Mr. Ellis of the St. John's Board of Trade, I worked in the global financial markets for about 23 years before I came to Ottawa. I have read probably every budget for a long, long time.
If I look at our fall economic statement where we introduced the accelerated investment incentive, which brought down the marginal tax rate on investing in Canada on a dollar basis to lower than the United States, I would be remiss if I wouldn't say that I totally disagree with your statement earlier on the competitiveness of the Canadian economy.
If you look at the FDI numbers here in Canada and the flow and the stock level, they are both exceptionally strong. If you look at recent announcements, be they in the Alberta industrial heartland or on the technology side in downtown Toronto or Waterloo, or the area I represent, it's very strong.

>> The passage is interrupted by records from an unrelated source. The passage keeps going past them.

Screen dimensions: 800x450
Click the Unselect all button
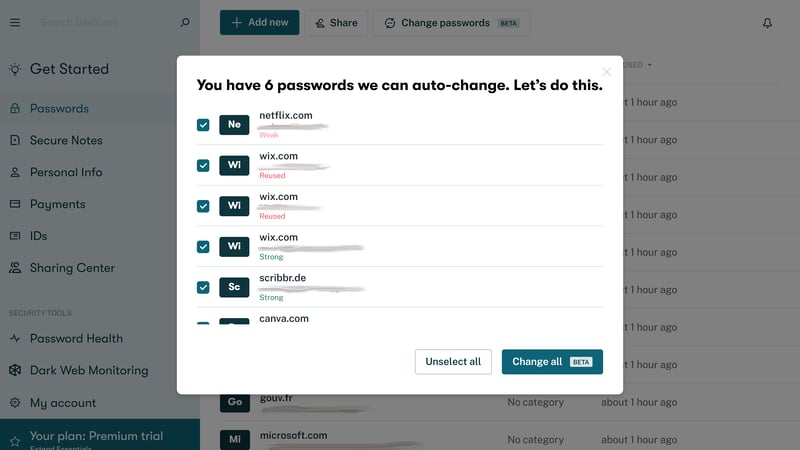pyautogui.click(x=453, y=362)
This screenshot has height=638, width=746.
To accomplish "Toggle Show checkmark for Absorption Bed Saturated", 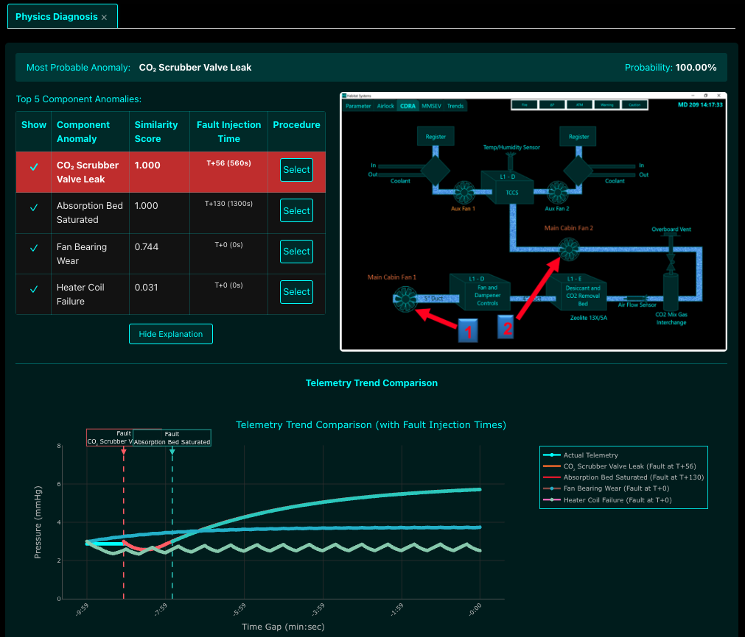I will pyautogui.click(x=34, y=211).
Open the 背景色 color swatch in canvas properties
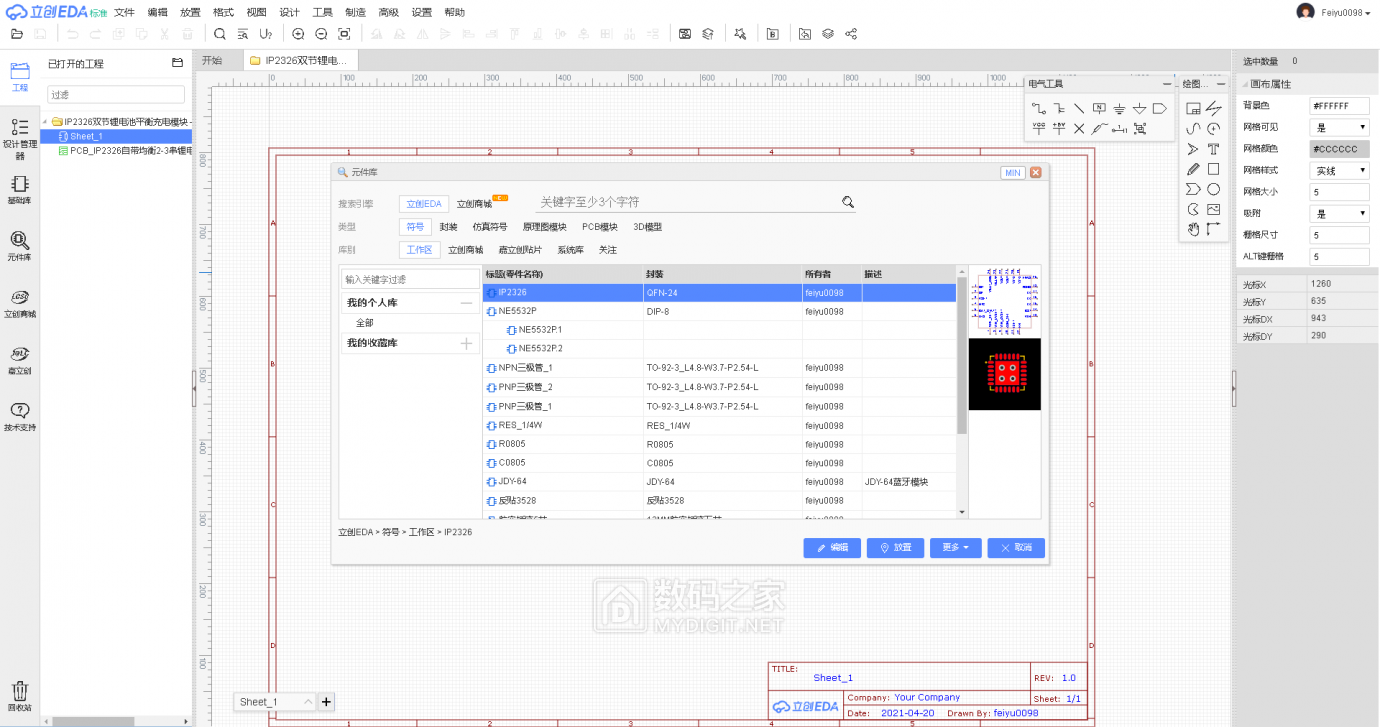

There were 548,000 job vacancies at the end of the year, a 40-year low in the unemployment rate. Our debt-to-GDP ratio continues to decline. The servicing costs of the debt continue to decline. We've lifted 825,000 Canadians out of poverty. We've created over 900,000 new jobs, the majority full-time, private sector. We have an immigration system where now, if a high-tech firm needs someone, they can bring him or her in within two weeks.
I'm not going to allow you to respond, because I'm going to move on in a second.
If I look during the Harper years, they took a surplus into a deficit before the global financial crisis hit. On that front, I was sort of shocked. We led the G7 in growth in 2017. I can continue and go on and on.